##### Input

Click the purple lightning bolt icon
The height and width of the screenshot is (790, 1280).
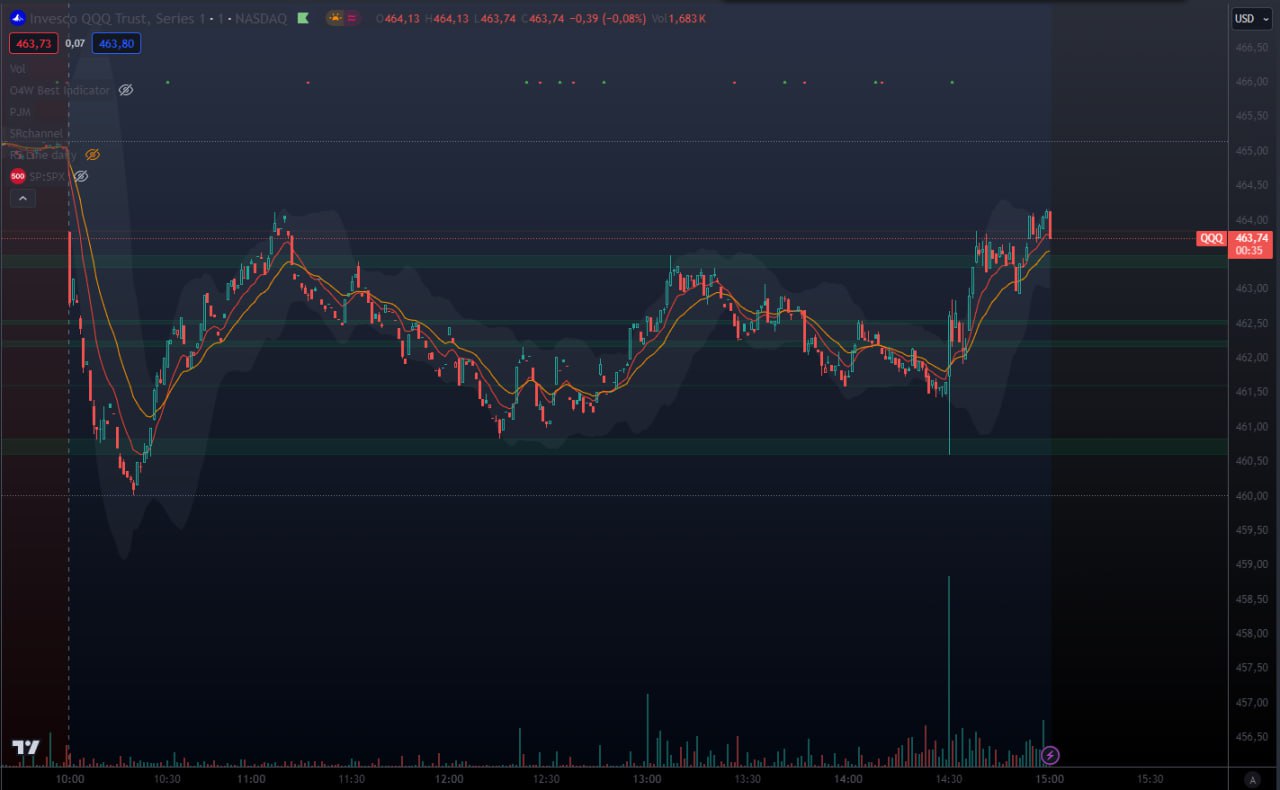tap(1050, 755)
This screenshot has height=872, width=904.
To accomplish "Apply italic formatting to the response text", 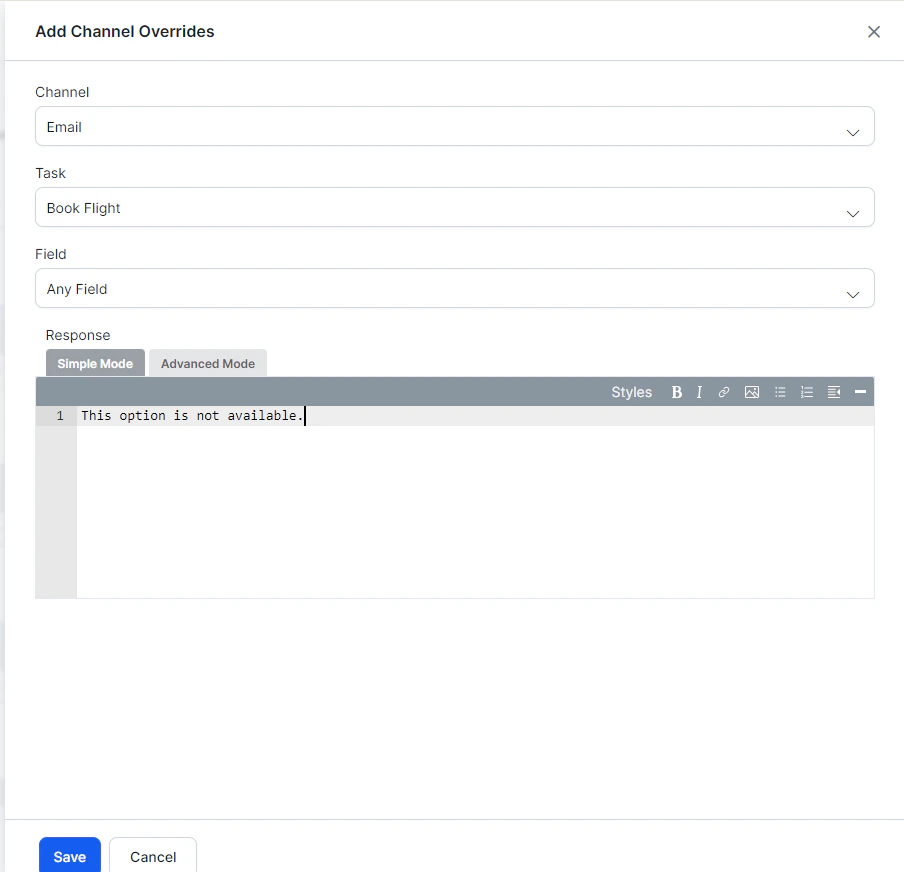I will 699,392.
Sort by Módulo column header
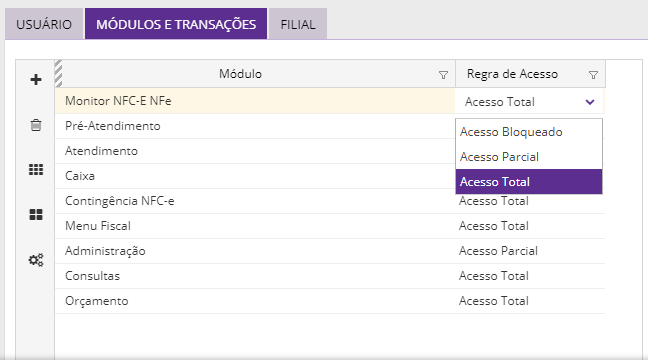The height and width of the screenshot is (360, 648). pos(240,74)
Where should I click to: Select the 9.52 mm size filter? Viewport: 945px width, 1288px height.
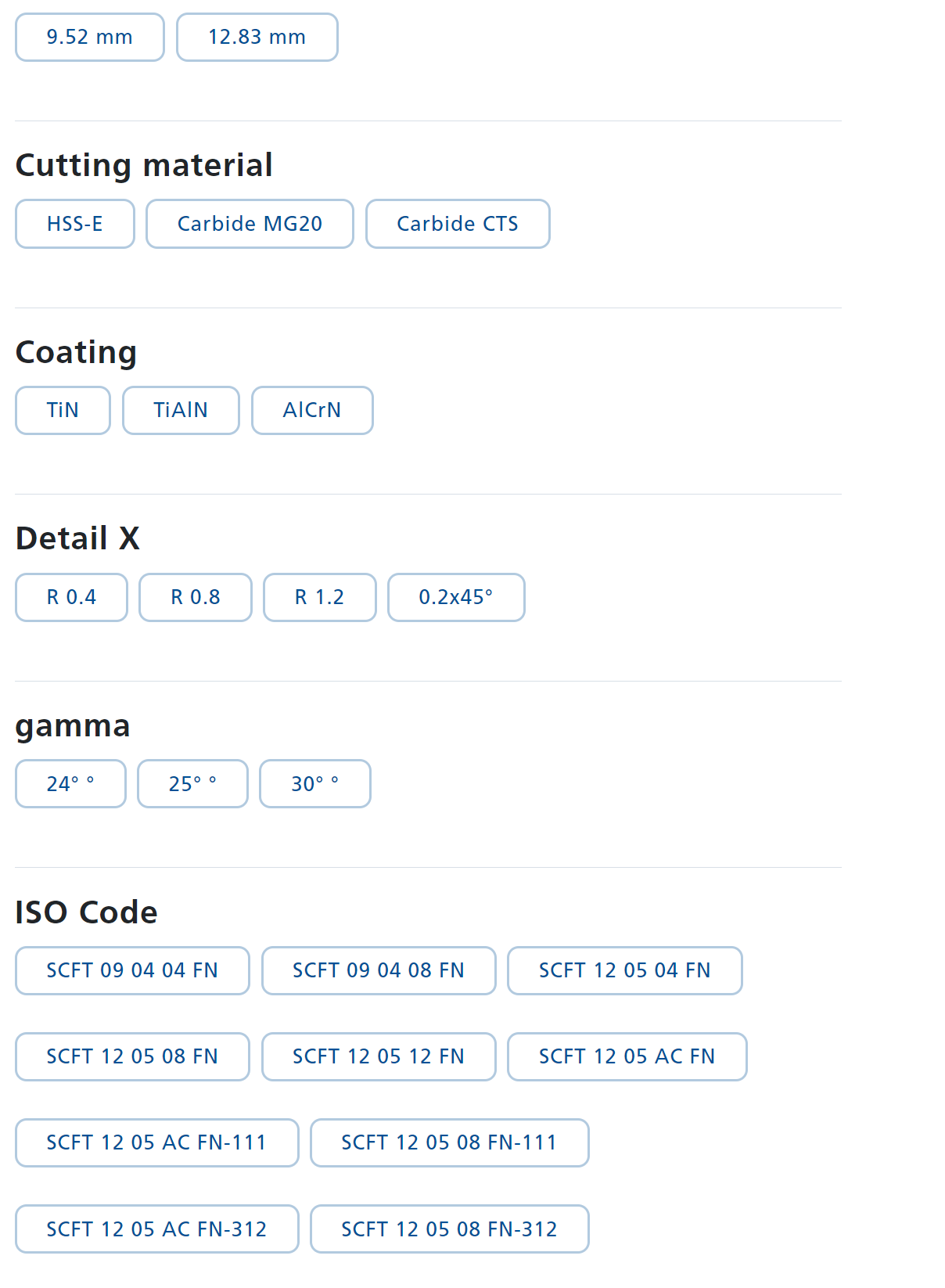click(x=89, y=38)
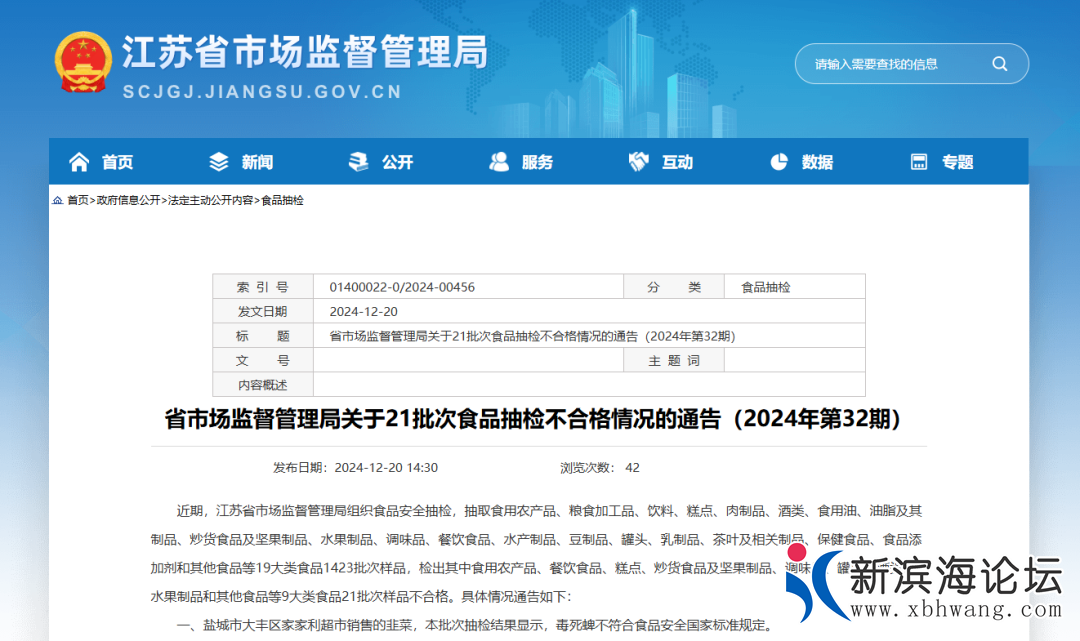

##########

→ What you need to do
Please retype the entries above word for word, but only from the line containing "Where should I" through the last line, and without the pictures.

→ Task response
Where should I click to: Select the 9.52 mm size filter? Viewport: 945px width, 1288px height.
click(x=89, y=38)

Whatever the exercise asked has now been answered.